What makes the recent report key is that it considers “how easy or difficult it is for a local entrepreneur to open and run a small-to-medium size business when complying with relevant regulations”.

In particular, the measure mainly focused on 11 areas that are considered as fundamental in the lifecycle of a business: starting a business, dealing with construction permits, getting electricity, registering property, getting credit, protecting investors, paying taxes, trading across borders, enforcing contracts, resolving insolvency and employing workers.

Overall, the study indicated that of all the 15 countries assessed in the Southern African Development Community, an aspiring local entrepreneur faces more challenges than those faced in 11 other jurisdictions in the region — Madagascar, Tanzania, Mozambique, Lesotho, Swaziland, Namibia, Zambia, the Seychelles, Botswana, South Africa and Mauritius.

Only Malawi, Angola and the Democratic Republic of Congo are worse off than Zimbabwe.
A much more intimate look into some of the variables that are considered in simplifying the Doing Business environment seems to reveal that local officials are an inefficient lot.

For example, while the number of procedures in starting a business (nine) are broadly in line with those in the region, it is the time taken to process the documents that is disconcerting.

The responsible authorities in Zimbabwe take more than 90 days (or three months) — the worst in the region — while the most efficient economy, Madagascar, just takes about six days.

But even if one manages to clear this hurdle, operationalising the business is equally challenging, as there is a further time-consuming process involved in setting up a decent warehouse for operations.

Ideally, the processes involved would entail submitting all relevant documents and obtaining all necessary clearances, licences, permits and certificates. After submitting all required notifications and receiving all necessary inspections, obtaining utility connections for water, sewerage and a land telephone line becomes necessary.

Achieving this feat takes more than 496 days (more than a year) in Zimbabwe — again the worst in SADC.
This compares to the regional best performer, South Africa, where domestic investors only have to wait for 78 days to complete all the necessary processes.

In view of all these material facts, it takes a budding local businessman a staggering 586 days to set up shop.
Even after such an energy-sapping process, the challenges of complying with the demands of the local taxman, the Zimbabwe Revenue Authority, are formidable.

For an ideal Doing Business environment, tax rates and procedure have to be simple.
“In economies where it is more difficult and costly to pay taxes, larger shares of economic activity end up in the informal sector — where businesses pay no taxes at all,” suggests the report.

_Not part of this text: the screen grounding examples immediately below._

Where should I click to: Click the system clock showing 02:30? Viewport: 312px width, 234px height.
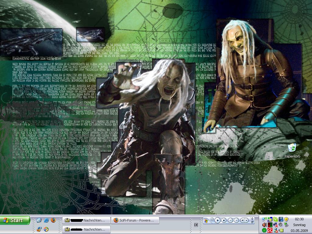click(x=299, y=219)
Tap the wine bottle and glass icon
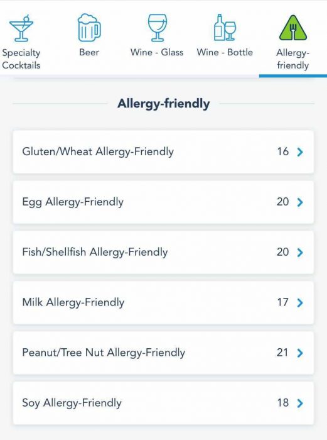The image size is (327, 440). (225, 28)
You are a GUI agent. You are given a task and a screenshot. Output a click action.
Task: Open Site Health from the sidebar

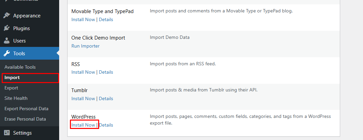point(16,98)
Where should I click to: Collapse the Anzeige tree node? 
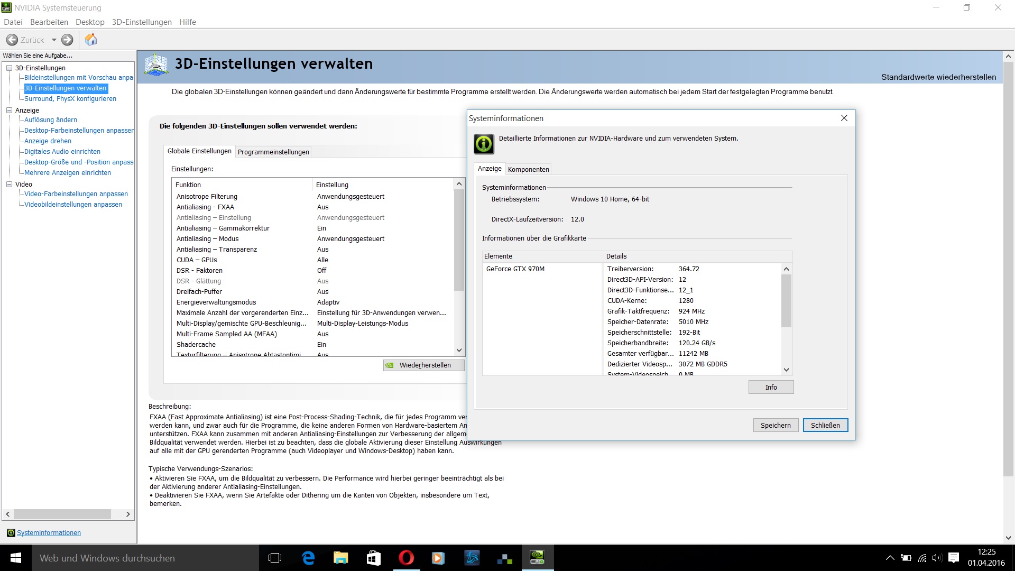pyautogui.click(x=9, y=110)
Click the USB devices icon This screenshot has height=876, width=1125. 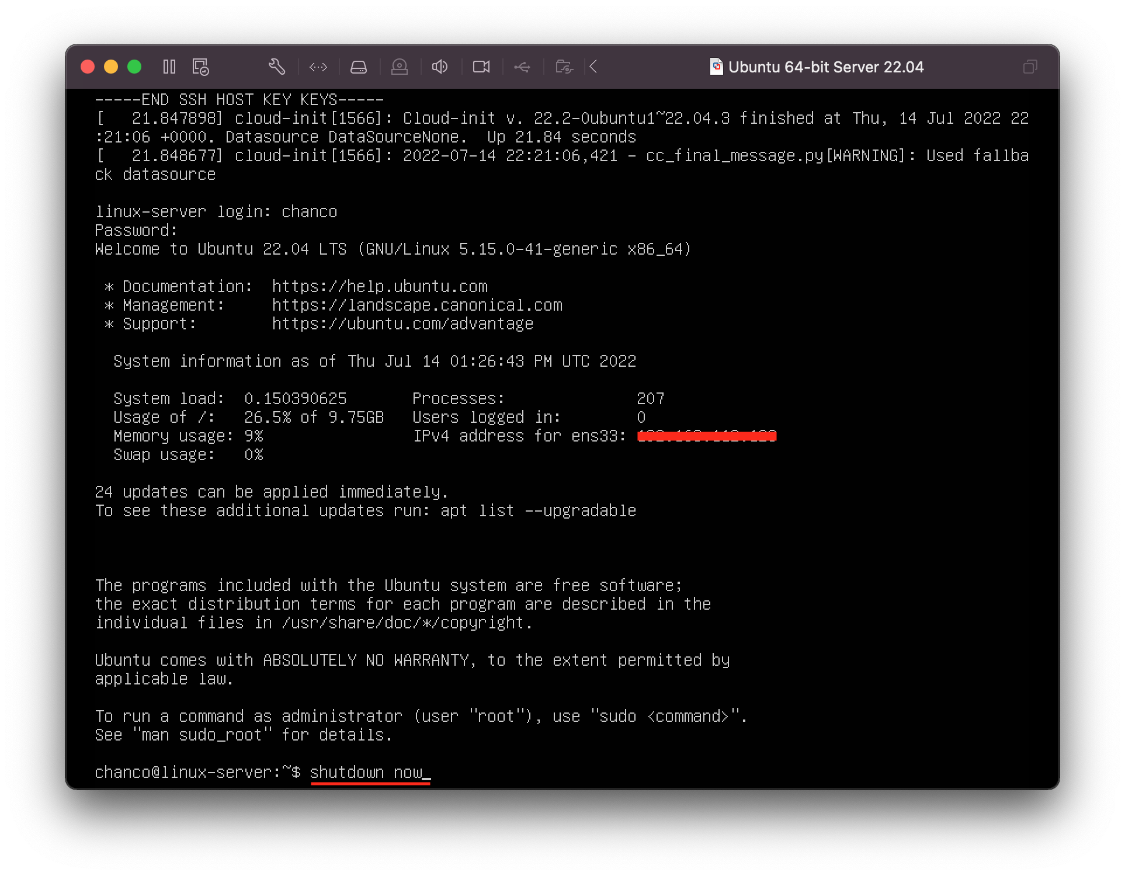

It is hard to imagine that Zimbabwe is a country that is desperately trying to convince the small-to-medium scale sector to join the mainstream economy, for the local businessman has to make more than 79 payments per year to Zimra.

In South Africa — the best regional performer — only seven payments suffice.
It is even worse for those that intend to either export or import, for the costs are prohibitive, to say the least.
In all these two aspects, Zimbabwe is the worst in SADC.

Exporting a container of goods takes more than 53 days at a purse-bursting cost of US$3 766 per container, while importing takes more 71 days at a cost of US$5 660 per container.

Considering that it takes 10 days to either import or export for an ordinary business in Mauritius at a cost of US$675 per container, it becomes clear that something has to be done to improve the local business environment.

It doesn’t cost a fortune to simplify all these procedures and to become efficient in delivering set goals.
Government, the Ministry of Industry and Commerce in particular, should shift from mere sloganeering about the results-based management system, which is a key component of Zim-Asset, and set measurable goals meant to reform the business environment.

If it is so difficult for local entrepreneurs to regularise their operations by complying with local legislation, what about the foreign investors?
All these are hygiene issues that can be easily attended to without unnecessarily resorting to the refrain of referring to our economic status.